A program in early childhood development can prepare graduates to help children start their academic careers with the right mindset. Common career options include working as a preschool, kindergarten or grade school teacher. Read about this program, as well as get career information.

Schools and Programs

Some schools and programs for young children might require only a high school diploma or some college education, such as an associate degree. However, public schools typically require a bachelor's degree in early childhood development. In a bachelor's program, students participate in coursework and supervised classroom practicums. Some schools also offer completion programs online for students who have taken general education and prerequisite courses. Many of these programs (both on-campus and online) include coursework that fulfills requirements for mandatory state licensure. Within the program types outlined below, students can find tracks focusing on pre-k and kindergarten teaching, as well as preparation for careers outside of teaching.

Programs At a Glance

Programs Program Levels Prerequisites Class Format
Early Childhood Development Bachelor's degree completion 120 quarter credits from a community college Online
Early Childhood Development and Education Bachelor's, master's and doctorate Undergraduate degree is required for graduate degree programs On-campus

Adult Education in Early Childhood Development Program Courses

Early childhood development bachelor's degree programs usually include several early childhood education courses. Others offer specializations for prospective teachers and those interested in working with children in a non-academic field, such as counseling or social work. Some programs additionally prepare graduates to work in special education. Some sample courses students may encounter in a program include child psychology, child observation, children's literature, elementary math, science, language arts and social studies, special education, early childhood assessment, child and family development theory, curriculum development, cultural diversity, and health, safety and nutrition.

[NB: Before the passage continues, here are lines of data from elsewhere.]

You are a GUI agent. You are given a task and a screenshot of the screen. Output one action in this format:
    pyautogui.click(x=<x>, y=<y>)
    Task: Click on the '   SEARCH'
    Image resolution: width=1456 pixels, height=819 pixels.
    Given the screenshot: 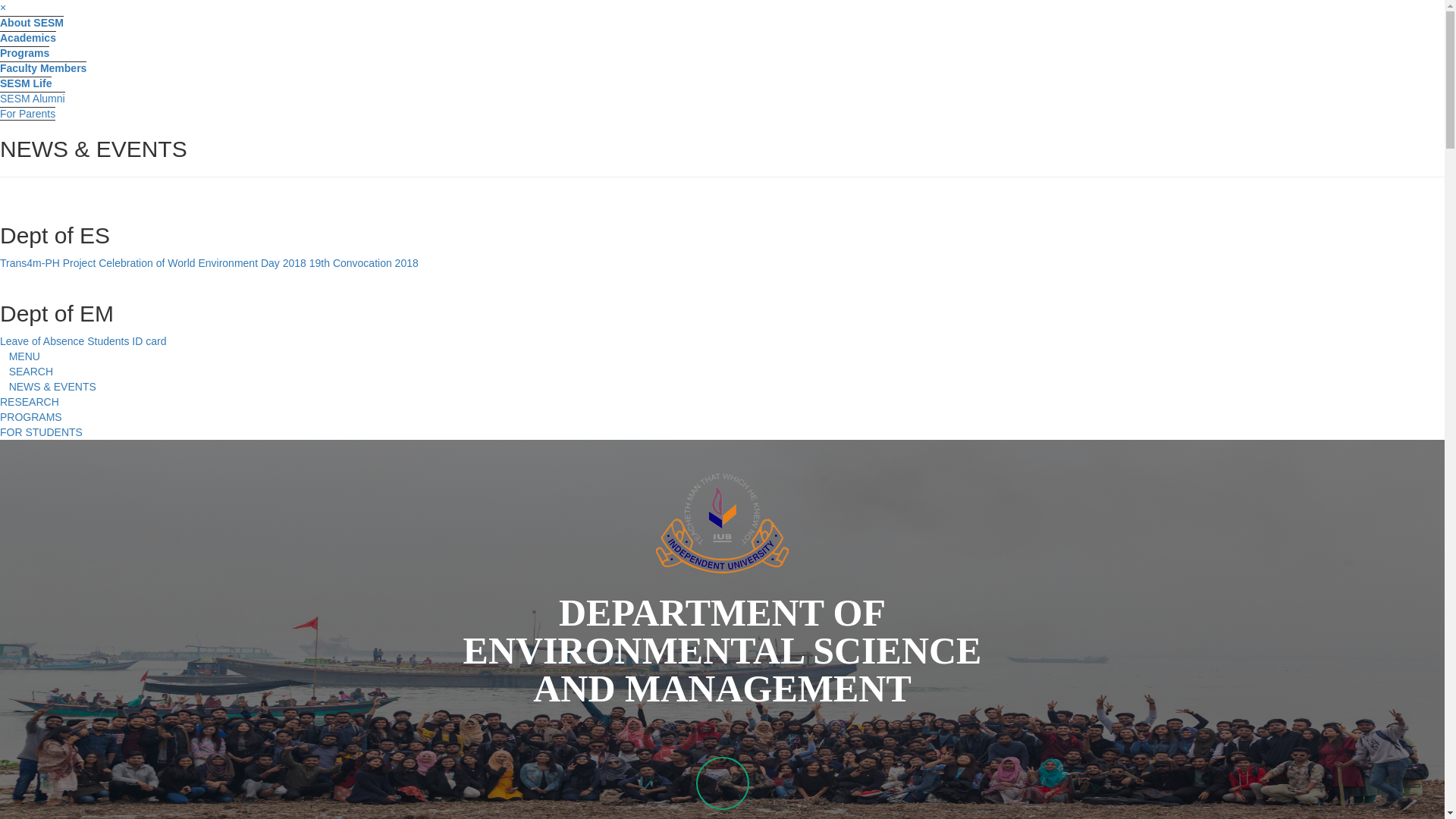 What is the action you would take?
    pyautogui.click(x=26, y=371)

All programs designed to prepare graduates for licensure include classroom practicums. This work takes place in a real educational setting where the student, under the supervision of a mentor teacher, helps lead a preschool or kindergarten class. The time spent in these environments helps meet the state requirements for a teaching license.

Career Information

Most early childhood development teachers have a bachelor's degree, and some schools might require it. In addition, every state mandates licensure, which typically requires several hours of practical teaching experience. Some common careers for graduates include teachers, social workers, child program workers, and childcare specialists.

Preschool teachers work with children who are at the age before kindergarten. Children have this opportunity to learn basic skills needed for further education. For example, the teacher may introduce concepts which help the children count by using blocks. In addition, they encourage language skills and group participation through story-telling and spoken word group games. Graduates may also pursue careers teaching kindergarten through the third grade.

Job Outlook and Salary Information

According to the U.S. Bureau of Labor Statistics (BLS), there will be a 7% job growth for preschool teachers over the decade spanning 2014 through 2024, while kindergarten and elementary school teachers will experience similar, average growth of 6% during that period. As of May 2014, median annual earnings for preschool teachers (except special education) was $28,120, while kindergarten teachers (except special education) earned a much higher median wage of $50,600. Elementary school teachers (except special education) made a median wage of $54,120 according to the BLS.